Although there is no evidence that citizen participation has led to better environmental decision-making, there is indicative evidence that points to the potential for citizen participatory mechanisms to influence environmental decision-making. Such evidence is drawn from cases in countries with varying governance and democratic legitimacy. For example, evidence shows that the use of referenda as a participatory tool could elicit citizen participation on specific environmental issues such as the siting of a waste processing plant in Sardinia island in Italy. Similarly, evidence from Ecuador shows that participatory initiatives such as a relationship-based approach derive from social values such as sincerity, affection, clarity, routine, and outcomes can promote ‘trust’ in community members to encourage effective public participation in environmental decision-making. In South Africa, strong evidence points to the potential for initiatives such as participatory theatres (PT) to generate knowledge sharing and promote environmental decision-making in coastal communities. There are other initiatives such as the participatory budgetary (PB) methods, which have not been used to elicit decision-making on environmental issues but are widely considered useful participatory initiatives in decision-making, although evidence shows a good number of them would work better in a more developed decentralised democracy.
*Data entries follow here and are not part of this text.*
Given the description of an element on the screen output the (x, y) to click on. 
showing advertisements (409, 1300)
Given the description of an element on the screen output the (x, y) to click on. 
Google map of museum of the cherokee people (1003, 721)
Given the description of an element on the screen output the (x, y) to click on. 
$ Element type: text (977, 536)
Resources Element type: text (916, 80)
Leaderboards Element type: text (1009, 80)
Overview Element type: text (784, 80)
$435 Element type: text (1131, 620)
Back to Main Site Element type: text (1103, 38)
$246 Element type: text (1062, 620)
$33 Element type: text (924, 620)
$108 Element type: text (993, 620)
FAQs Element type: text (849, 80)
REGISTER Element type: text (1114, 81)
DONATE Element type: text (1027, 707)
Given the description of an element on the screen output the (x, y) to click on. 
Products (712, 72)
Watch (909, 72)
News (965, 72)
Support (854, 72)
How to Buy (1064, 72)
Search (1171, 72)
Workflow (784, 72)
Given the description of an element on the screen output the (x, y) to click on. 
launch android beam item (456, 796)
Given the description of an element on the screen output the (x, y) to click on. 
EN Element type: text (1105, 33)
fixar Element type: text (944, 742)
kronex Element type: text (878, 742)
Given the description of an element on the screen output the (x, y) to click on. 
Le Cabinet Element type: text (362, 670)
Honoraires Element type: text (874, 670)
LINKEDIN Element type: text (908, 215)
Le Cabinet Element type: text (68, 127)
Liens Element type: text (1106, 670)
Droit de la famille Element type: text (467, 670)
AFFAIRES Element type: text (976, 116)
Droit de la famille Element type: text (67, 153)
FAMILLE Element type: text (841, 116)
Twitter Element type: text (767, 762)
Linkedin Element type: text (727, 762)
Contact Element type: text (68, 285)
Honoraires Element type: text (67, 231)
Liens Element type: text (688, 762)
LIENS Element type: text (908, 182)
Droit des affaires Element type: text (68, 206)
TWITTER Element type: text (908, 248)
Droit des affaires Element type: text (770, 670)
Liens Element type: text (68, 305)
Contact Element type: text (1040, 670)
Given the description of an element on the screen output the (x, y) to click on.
There are three implications for this research. Firstly, the theoretical implication will assist to broaden the academic debate on the strengths, weaknesses, and potential for participatory initiatives in decision-making globally. Secondly, the practical implication is that the research will inform policymaking in environmental decision-making in the three ASGM communities.
It is expected that such decision-making channels can be replicated to address wider environmental challenges such as flooding and marine pollution. The third and final implication is that the recommendations and the outcome of the research could have the potential to enhance domestic legislation relating to the environment.